Wednesday, December 22, 2004

A Tender Moment Gone Terribly Wrong

I've been living in a loveless home for 18 months now.
It's true - no kisses.
My greatest love and I have been reduced to brief hugs, a peck on the head now and then.
I have to chase him around the kitchen table for the briefest show of affection - except of course when he's in the mood to simply pounce on me.
Even then the best I can hope for is drool and a fat lip.

OK - relax.
I'm talking about the Boy.

My darling Boy gave up kisses at the tender age of 2.
I don't know what soured the experience for him, but I've been missing his kisses for a long time now - after all, he's my baby.
I knew, one day, when he was 11 or 12 I could expect to be an embarassment to him (it is a family tradition I had committed myself to making the most of by wallowing in the cliches - yelling 'yoo hoo' across crowded school lawns, dropping him to school in my bathrobe, bringing him a packed lunch in class) - but at 2?
(In fact, one of my friends and I had plotted to marry our kids off to each other so we could spend our Christmases together for the rest of our lives and combine to embarass them all by getting drunk and singing at family functions - it's still a good plan.)

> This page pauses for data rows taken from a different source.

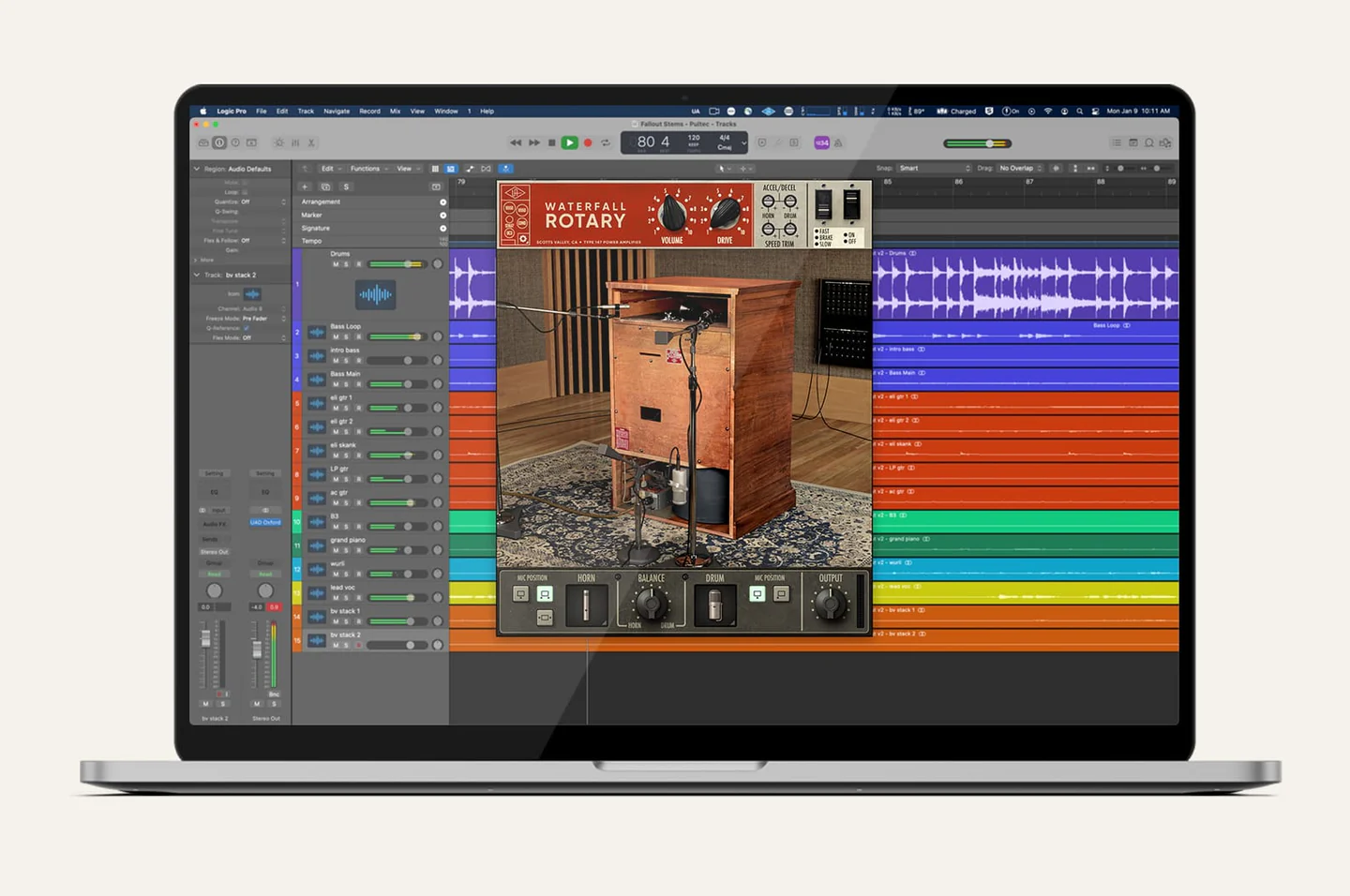This screenshot has width=1350, height=896.
Task: Open the Scissors editors button in control bar
Action: pyautogui.click(x=311, y=142)
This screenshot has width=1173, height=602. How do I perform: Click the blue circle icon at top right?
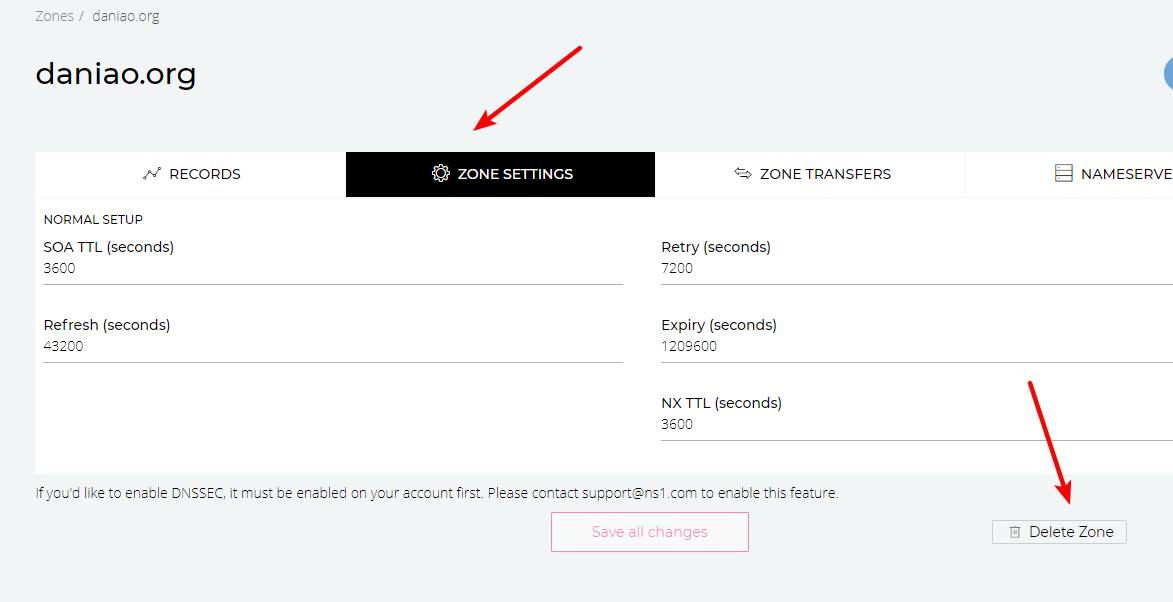1168,75
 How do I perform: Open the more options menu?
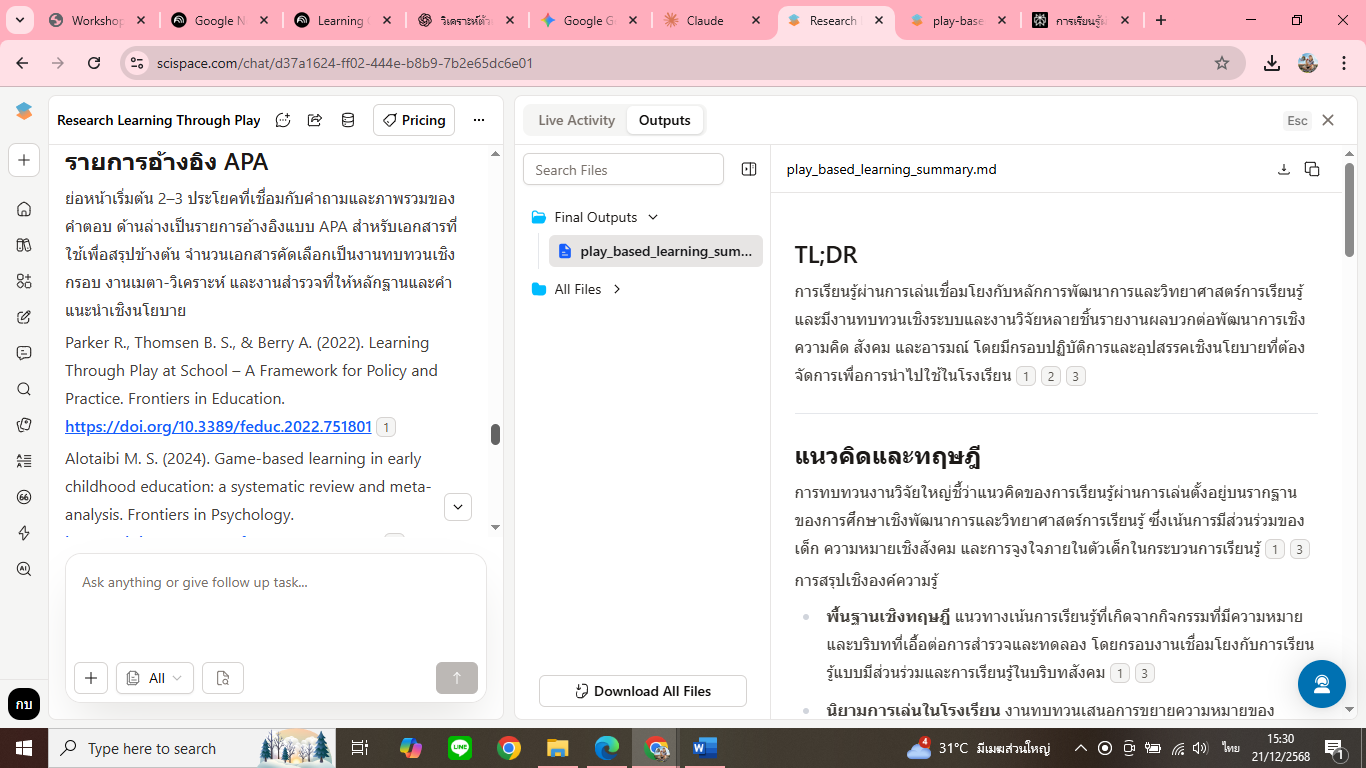(x=478, y=120)
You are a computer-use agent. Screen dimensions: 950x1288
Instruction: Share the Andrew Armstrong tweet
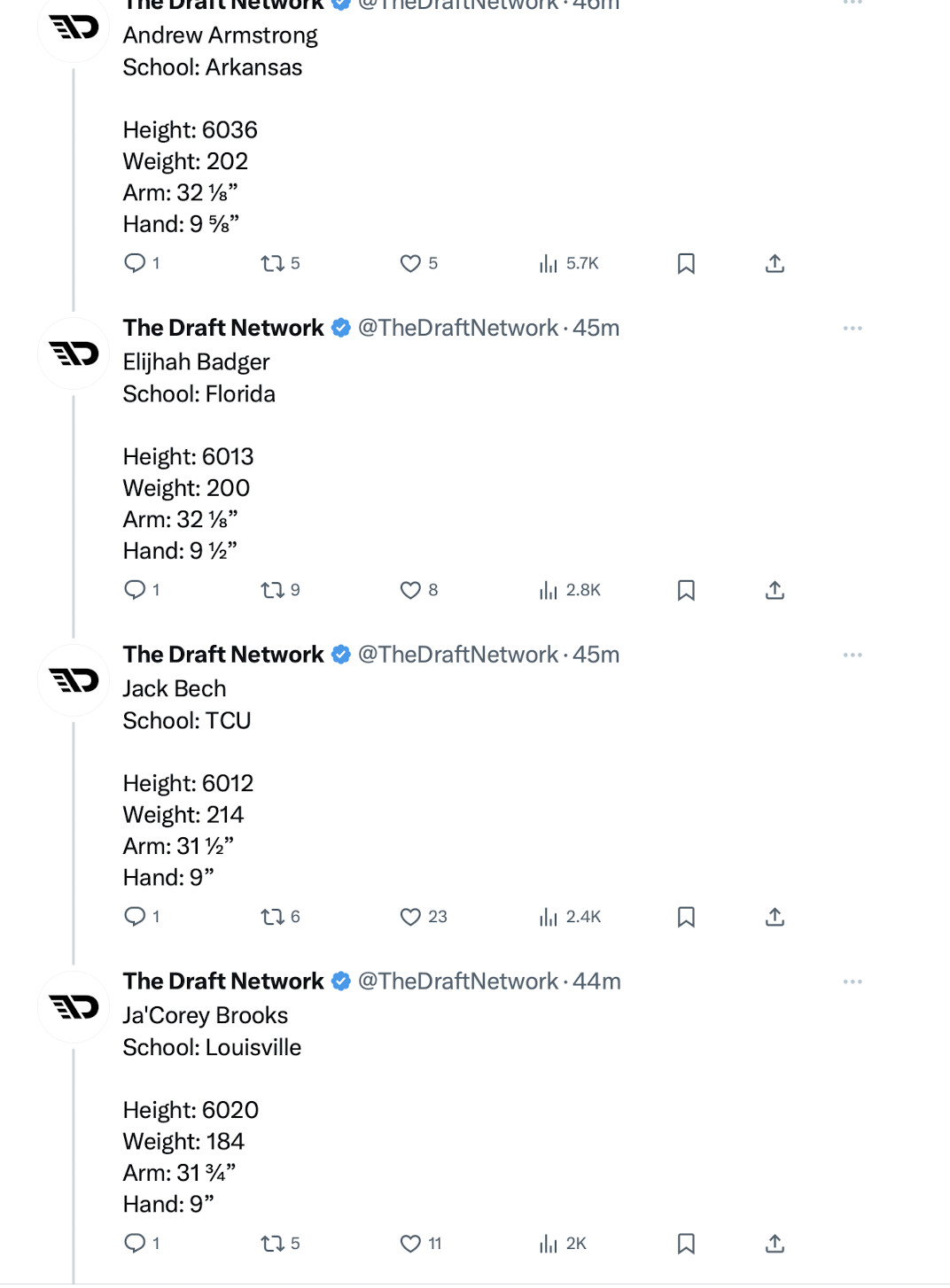775,263
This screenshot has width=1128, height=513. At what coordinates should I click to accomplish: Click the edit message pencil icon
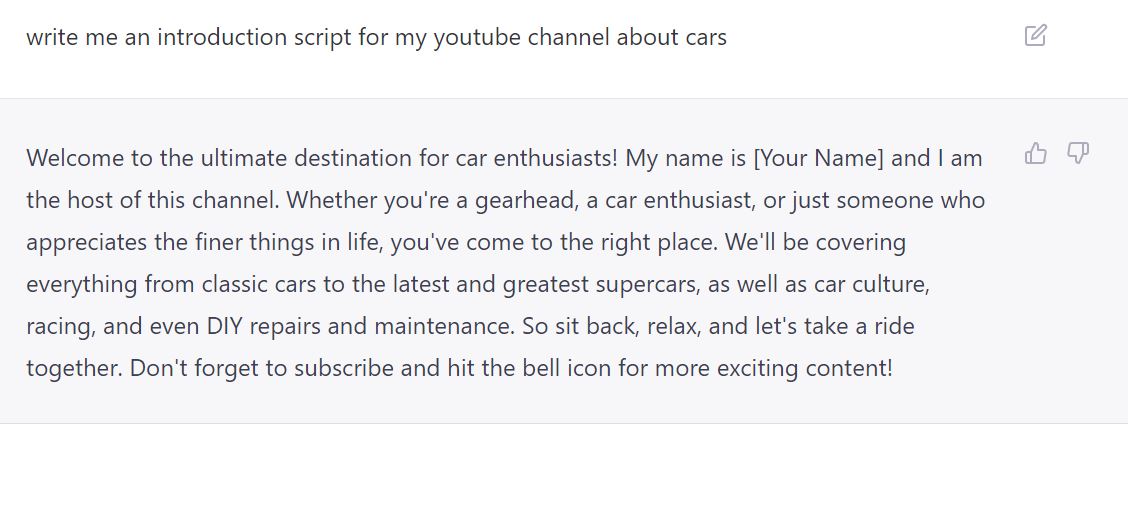point(1036,36)
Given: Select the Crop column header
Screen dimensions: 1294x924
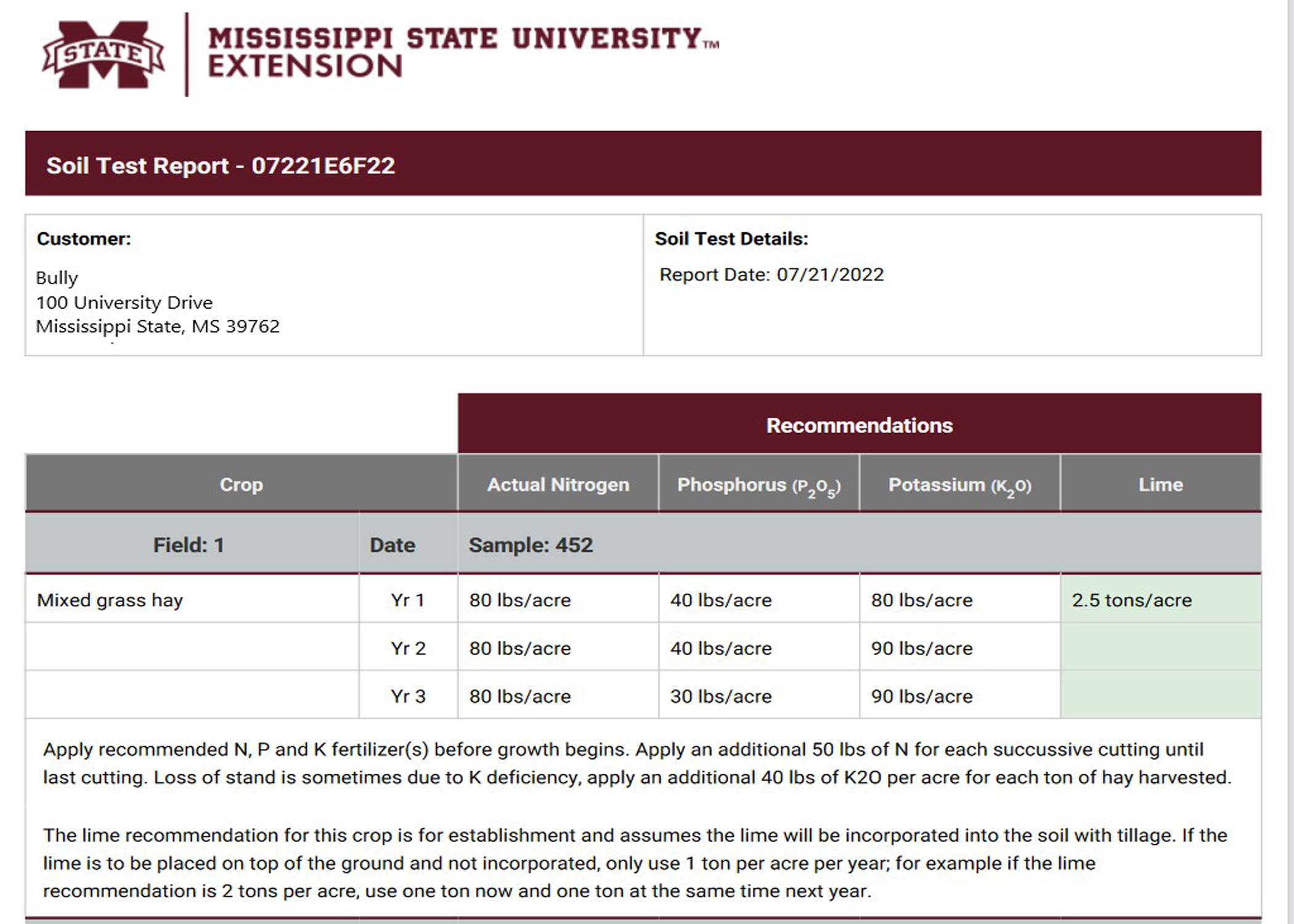Looking at the screenshot, I should 241,484.
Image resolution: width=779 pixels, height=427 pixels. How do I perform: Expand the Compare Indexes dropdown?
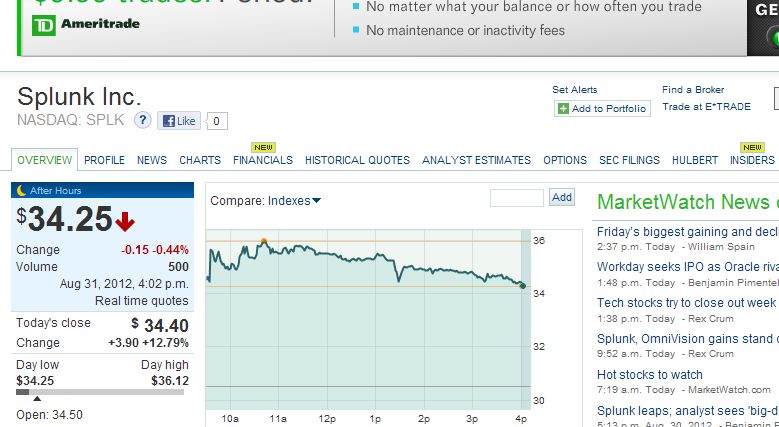294,201
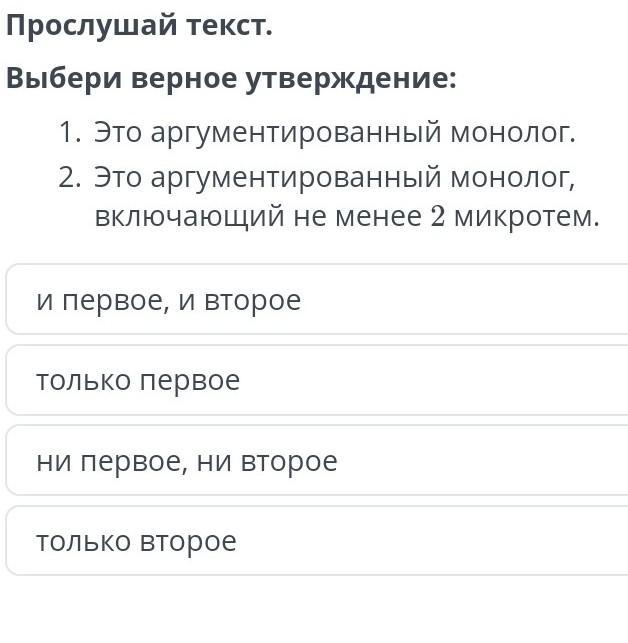
Task: Click the word "верное" in the prompt
Action: pyautogui.click(x=171, y=79)
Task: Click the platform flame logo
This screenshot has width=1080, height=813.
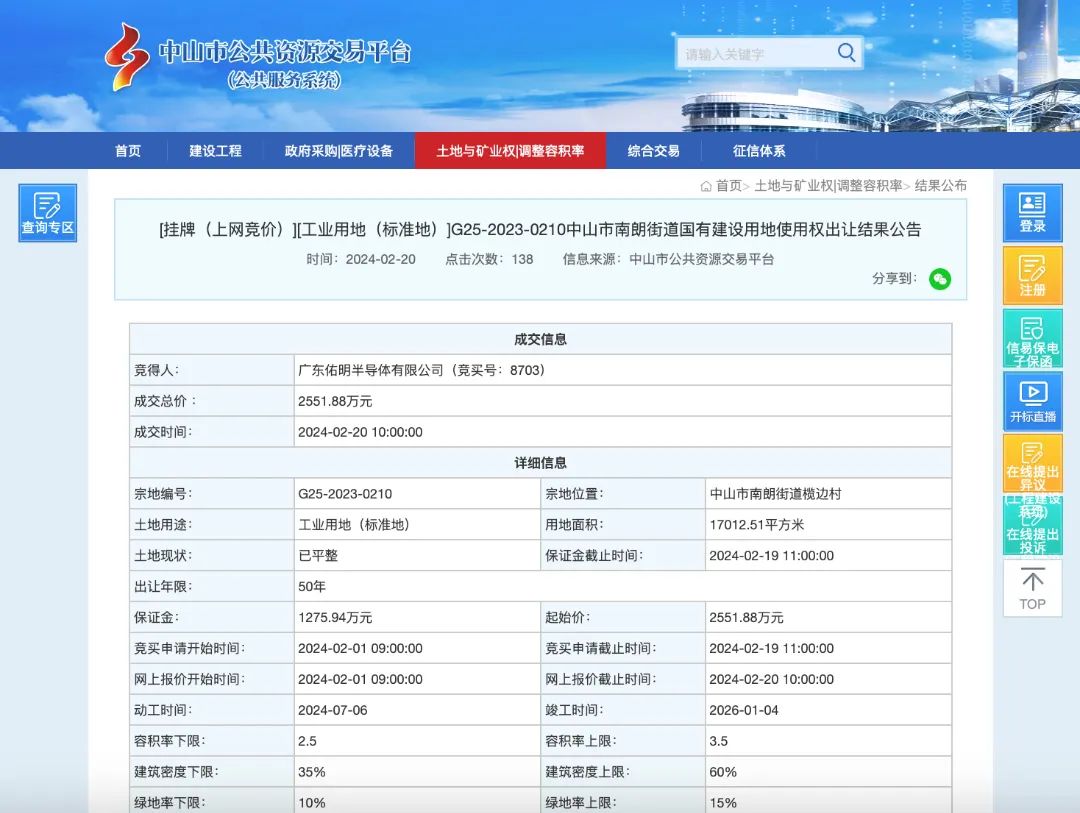Action: pos(126,56)
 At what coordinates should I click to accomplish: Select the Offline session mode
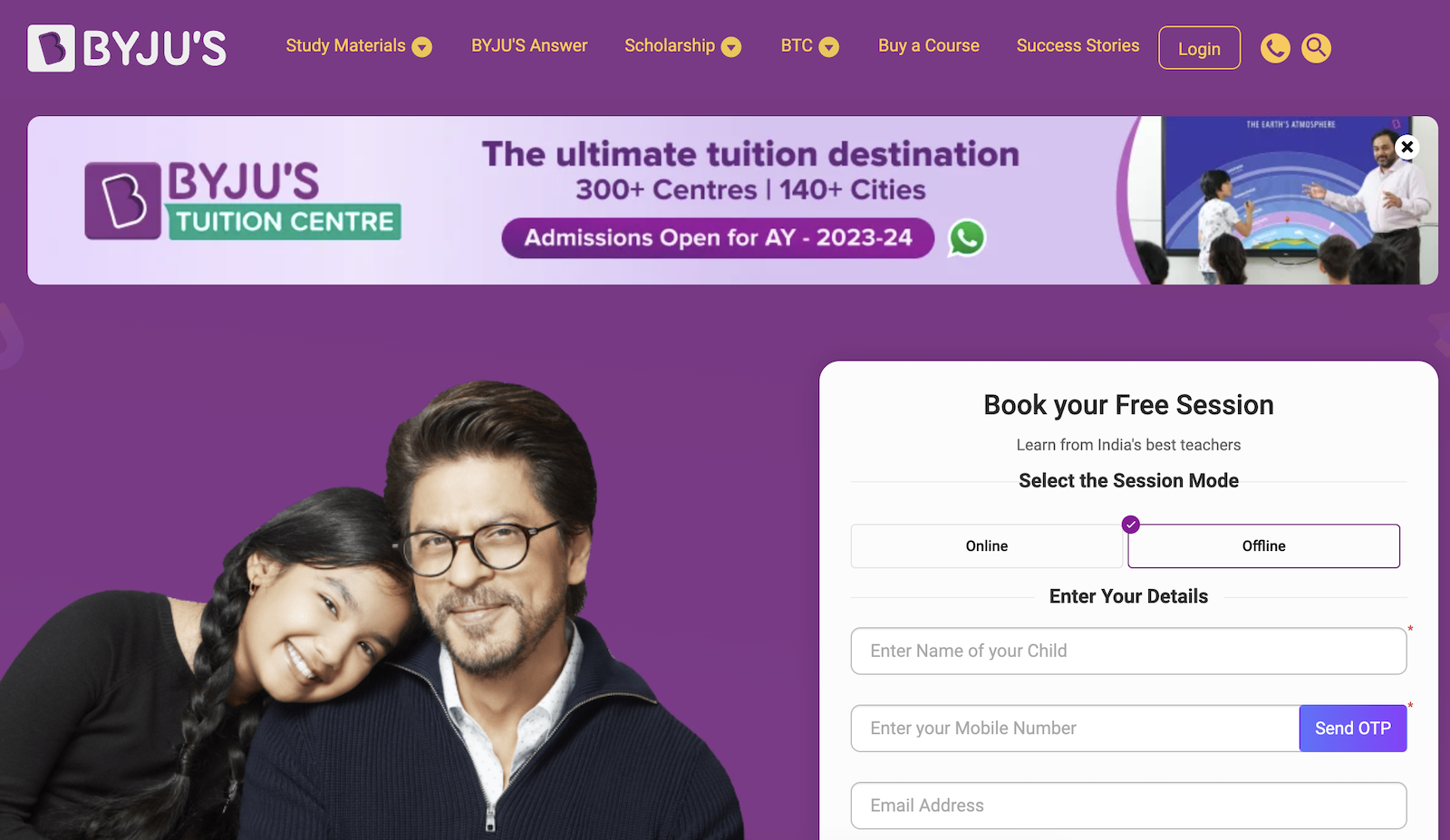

I blame all those grabby, brash women who would leap at my blue-eyed, blonde-headed darling from across crowded shopping centres.
"Oh he's so lovely!" They'd squeal.
Then he'd thrash in their arms and headbutt them and they'd get a better idea of what lay beneath the surface.

But today, for the briefest moment he leaned his soft, chubby cheek up against mine and clasped his strong little arms around my neck.
It was lovely - a 'madonna and child' moment.
I crowed with pride and joy to the Man - "Look! I got a kiss!" I announced.

"Oh no, Mummy," the Boy replied.
"I was just wiping my dribble on you."

Kids - who'd have 'em.

How about you guys?
Want one?
Only slightly used, although a little bit sticky and damp but nice to look at - from a distance.